▼▼▼

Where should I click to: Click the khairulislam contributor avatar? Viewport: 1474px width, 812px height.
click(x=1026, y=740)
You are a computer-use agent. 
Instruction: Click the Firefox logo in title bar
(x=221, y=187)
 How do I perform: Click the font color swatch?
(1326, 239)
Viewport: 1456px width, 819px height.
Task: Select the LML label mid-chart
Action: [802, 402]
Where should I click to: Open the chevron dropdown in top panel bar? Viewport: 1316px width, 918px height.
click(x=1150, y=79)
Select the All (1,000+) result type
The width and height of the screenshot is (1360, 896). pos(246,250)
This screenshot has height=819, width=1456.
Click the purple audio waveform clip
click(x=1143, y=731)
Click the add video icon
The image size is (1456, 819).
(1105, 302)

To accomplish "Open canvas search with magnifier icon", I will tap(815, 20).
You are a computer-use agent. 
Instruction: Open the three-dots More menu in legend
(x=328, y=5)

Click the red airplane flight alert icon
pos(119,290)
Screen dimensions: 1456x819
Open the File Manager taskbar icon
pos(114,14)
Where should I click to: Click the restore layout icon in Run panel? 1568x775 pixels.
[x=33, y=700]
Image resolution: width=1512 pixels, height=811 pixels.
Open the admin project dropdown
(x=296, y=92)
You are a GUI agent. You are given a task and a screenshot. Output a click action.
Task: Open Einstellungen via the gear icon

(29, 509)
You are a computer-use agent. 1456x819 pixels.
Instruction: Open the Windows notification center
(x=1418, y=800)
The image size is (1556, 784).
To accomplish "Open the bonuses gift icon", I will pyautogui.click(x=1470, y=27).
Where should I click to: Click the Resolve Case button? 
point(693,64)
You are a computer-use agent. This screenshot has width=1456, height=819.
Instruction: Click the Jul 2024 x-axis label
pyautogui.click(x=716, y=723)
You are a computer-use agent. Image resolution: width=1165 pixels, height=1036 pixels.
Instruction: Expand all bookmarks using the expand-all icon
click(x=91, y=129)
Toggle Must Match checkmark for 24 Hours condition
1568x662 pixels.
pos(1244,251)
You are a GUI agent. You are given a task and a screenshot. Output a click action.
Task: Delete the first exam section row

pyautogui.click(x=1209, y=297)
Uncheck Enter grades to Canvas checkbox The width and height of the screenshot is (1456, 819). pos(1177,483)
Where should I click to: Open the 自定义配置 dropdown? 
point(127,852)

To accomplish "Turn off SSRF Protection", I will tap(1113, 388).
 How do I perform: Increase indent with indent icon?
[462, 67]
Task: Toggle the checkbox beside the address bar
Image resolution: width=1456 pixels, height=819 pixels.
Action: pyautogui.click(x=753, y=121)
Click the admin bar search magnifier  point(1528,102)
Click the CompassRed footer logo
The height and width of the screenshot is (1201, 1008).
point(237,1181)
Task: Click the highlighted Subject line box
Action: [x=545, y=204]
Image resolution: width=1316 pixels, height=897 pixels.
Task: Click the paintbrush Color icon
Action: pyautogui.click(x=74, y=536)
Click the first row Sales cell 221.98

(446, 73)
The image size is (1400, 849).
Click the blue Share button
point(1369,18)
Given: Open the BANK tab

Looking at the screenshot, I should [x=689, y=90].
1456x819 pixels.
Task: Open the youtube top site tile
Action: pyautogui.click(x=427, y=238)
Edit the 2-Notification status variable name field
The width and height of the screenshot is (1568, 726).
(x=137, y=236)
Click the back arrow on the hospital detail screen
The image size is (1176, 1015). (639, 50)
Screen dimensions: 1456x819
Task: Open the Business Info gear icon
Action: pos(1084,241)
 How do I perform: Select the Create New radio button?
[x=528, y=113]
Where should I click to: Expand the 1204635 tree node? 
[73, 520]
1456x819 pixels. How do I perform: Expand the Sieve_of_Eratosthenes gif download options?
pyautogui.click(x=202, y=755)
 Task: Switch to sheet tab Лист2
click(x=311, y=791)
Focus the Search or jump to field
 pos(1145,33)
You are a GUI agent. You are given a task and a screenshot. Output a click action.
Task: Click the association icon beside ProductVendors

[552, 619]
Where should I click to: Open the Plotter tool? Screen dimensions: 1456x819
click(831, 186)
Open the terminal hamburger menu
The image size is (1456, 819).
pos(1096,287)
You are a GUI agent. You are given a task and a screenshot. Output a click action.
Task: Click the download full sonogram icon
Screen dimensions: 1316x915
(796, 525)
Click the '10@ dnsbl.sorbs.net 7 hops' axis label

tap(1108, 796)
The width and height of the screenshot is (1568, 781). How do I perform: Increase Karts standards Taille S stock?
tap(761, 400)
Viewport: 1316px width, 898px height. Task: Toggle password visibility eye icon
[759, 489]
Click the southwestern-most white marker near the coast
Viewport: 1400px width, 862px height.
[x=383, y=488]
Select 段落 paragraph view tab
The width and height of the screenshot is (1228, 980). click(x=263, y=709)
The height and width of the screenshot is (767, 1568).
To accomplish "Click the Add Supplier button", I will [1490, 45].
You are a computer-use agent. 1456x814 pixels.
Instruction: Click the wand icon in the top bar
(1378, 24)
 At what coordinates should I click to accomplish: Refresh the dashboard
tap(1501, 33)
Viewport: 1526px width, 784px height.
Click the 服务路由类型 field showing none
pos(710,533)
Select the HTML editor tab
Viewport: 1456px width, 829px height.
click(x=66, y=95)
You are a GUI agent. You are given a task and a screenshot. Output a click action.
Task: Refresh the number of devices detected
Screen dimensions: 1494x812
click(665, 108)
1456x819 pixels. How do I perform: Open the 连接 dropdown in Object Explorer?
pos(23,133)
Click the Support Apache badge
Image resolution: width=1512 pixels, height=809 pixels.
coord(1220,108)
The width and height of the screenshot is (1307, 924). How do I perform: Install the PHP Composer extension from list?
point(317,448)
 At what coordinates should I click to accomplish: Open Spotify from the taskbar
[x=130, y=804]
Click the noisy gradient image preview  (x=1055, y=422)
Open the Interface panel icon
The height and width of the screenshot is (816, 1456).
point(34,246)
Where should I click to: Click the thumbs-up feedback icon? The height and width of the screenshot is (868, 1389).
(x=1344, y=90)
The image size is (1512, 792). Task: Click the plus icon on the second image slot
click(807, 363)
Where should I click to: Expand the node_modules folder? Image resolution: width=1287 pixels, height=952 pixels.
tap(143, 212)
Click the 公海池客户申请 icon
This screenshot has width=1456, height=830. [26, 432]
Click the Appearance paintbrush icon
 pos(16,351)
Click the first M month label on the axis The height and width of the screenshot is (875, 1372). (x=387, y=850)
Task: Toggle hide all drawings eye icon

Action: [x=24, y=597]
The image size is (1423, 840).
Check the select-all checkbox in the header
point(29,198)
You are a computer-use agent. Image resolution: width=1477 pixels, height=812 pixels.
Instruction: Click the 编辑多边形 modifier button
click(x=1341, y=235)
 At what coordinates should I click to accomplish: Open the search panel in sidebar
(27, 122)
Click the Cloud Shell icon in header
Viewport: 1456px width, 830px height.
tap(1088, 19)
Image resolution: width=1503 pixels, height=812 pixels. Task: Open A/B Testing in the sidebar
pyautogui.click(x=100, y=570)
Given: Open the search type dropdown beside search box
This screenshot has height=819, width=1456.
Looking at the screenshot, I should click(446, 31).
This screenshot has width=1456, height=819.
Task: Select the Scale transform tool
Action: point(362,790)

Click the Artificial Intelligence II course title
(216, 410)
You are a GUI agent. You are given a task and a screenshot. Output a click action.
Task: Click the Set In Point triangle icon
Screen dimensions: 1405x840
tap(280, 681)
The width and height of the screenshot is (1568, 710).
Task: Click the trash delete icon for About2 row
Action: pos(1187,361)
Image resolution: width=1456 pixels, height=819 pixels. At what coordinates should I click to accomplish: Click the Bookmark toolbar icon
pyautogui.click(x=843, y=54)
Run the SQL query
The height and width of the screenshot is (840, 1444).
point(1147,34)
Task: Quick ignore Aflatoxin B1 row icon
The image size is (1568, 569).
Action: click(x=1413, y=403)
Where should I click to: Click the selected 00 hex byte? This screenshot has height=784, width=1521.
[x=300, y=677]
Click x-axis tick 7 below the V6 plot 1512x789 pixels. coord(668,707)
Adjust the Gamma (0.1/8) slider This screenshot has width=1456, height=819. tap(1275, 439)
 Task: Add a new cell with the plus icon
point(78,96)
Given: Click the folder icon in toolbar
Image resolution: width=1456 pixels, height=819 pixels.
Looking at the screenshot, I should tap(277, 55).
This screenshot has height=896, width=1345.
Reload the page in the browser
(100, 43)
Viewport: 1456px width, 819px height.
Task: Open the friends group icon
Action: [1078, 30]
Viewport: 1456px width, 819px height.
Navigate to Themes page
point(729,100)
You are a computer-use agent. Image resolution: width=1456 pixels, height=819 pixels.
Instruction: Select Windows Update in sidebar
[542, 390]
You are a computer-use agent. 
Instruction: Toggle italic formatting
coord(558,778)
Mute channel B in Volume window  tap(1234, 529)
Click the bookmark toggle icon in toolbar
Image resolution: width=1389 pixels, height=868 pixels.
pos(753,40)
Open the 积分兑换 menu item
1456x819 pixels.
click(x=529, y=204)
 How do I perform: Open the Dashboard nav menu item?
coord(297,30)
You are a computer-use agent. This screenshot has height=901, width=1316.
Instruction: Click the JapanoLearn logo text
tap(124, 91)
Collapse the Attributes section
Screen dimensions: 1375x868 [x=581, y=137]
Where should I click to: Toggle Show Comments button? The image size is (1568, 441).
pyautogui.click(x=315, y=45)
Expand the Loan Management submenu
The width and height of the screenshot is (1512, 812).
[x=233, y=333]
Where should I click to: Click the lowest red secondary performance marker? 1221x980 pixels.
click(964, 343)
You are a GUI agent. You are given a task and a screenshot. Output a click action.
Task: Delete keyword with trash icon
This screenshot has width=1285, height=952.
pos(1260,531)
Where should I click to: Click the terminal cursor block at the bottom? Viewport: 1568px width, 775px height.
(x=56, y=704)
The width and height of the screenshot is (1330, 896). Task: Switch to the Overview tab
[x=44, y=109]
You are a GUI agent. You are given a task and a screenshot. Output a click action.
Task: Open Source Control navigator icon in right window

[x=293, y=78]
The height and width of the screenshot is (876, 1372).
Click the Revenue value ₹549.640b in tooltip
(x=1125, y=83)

▲▲▲

The task: Your task is to find every line above containing the word "magnifier" and copy it.

Task response:
To accomplish "Open canvas search with magnifier icon", I will tap(815, 20).
Click the admin bar search magnifier  point(1528,102)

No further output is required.